Glycosidic linkages are the bonds that connect sugar molecules (monosaccharides) to form larger carbohydrate structures like polysaccharides. These linkages occur between the hydroxyl groups of two monosaccharides. The type of glycosidic linkage formed can affect the properties and digestibility of the resulting carbohydrate.

A glycosidic linkage can be in either the \(\alpha\) form or the \(\beta\) form, depending on the position of the hydroxyl group attached to the anomeric carbon (Carbon 1).
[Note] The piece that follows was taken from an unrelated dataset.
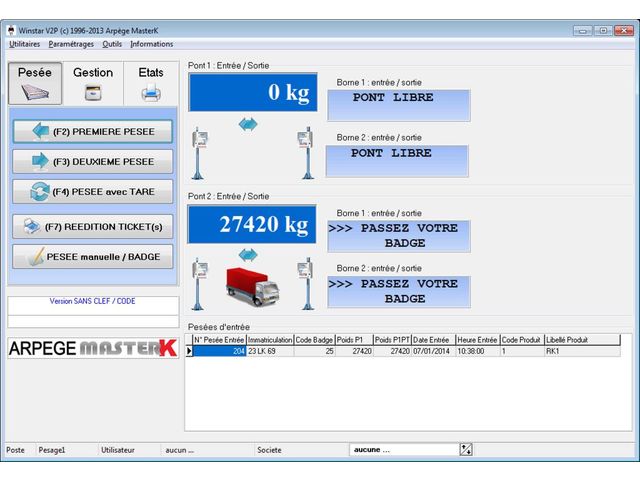Open the Informations menu

151,44
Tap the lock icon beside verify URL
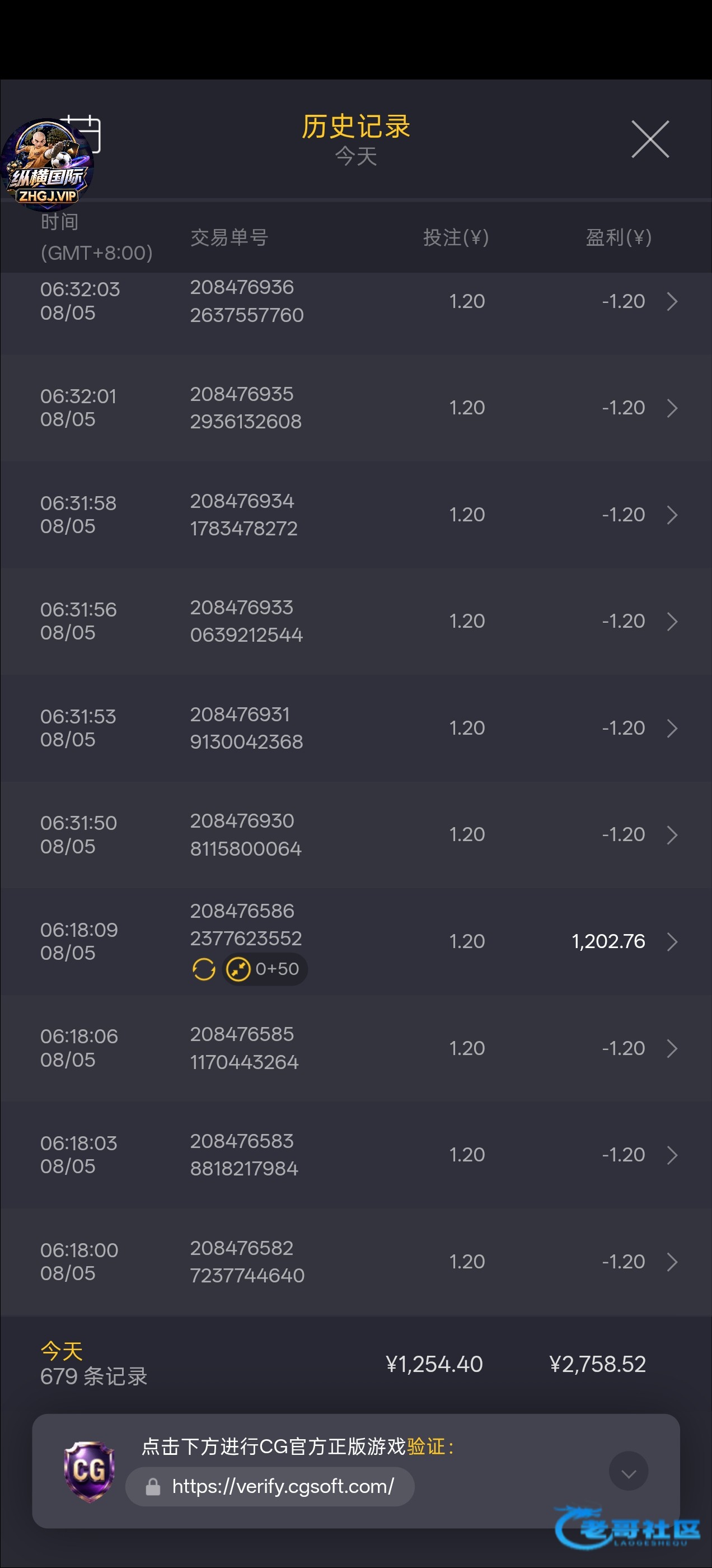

• \(\alpha\)-glycosidic linkage: The hydroxyl group on the anomeric carbon is in the opposite direction (trans) to the CH2OH side group. These linkages are digestible by enzymes like amylase.
• \(\beta\)-glycosidic linkage: The hydroxyl group on the anomeric carbon is in the same direction (cis) as the CH2OH side group. These linkages are usually not digestible by enzymes like amylase.

Understanding these distinctions helps in determining which carbohydrates can be broken down by certain enzymes, such as amylase.

Glucose monomers are the building blocks of many important carbohydrates. Each glucose monomer is a simple sugar molecule with the chemical formula C6H12O6.

Monomers join together through glycosidic linkages to form disaccharides, oligosaccharides, and polysaccharides. These links can be categorized based on the position of the glucose units:

• \(\alpha\) form: Glucose units are linked by \(\alpha\)-glycosidic bonds.
• \(\beta\) form: Glucose units are linked by \(\beta\)-glycosidic bonds.

For example, in starch, glucose monomers are linked by \(\alpha 1,4\)-glycosidic bonds, making it digestible by amylase. On the other hand, cellulose consists of glucose monomers linked by \(\beta 1,4\)-glycosidic bonds, which most humans cannot digest.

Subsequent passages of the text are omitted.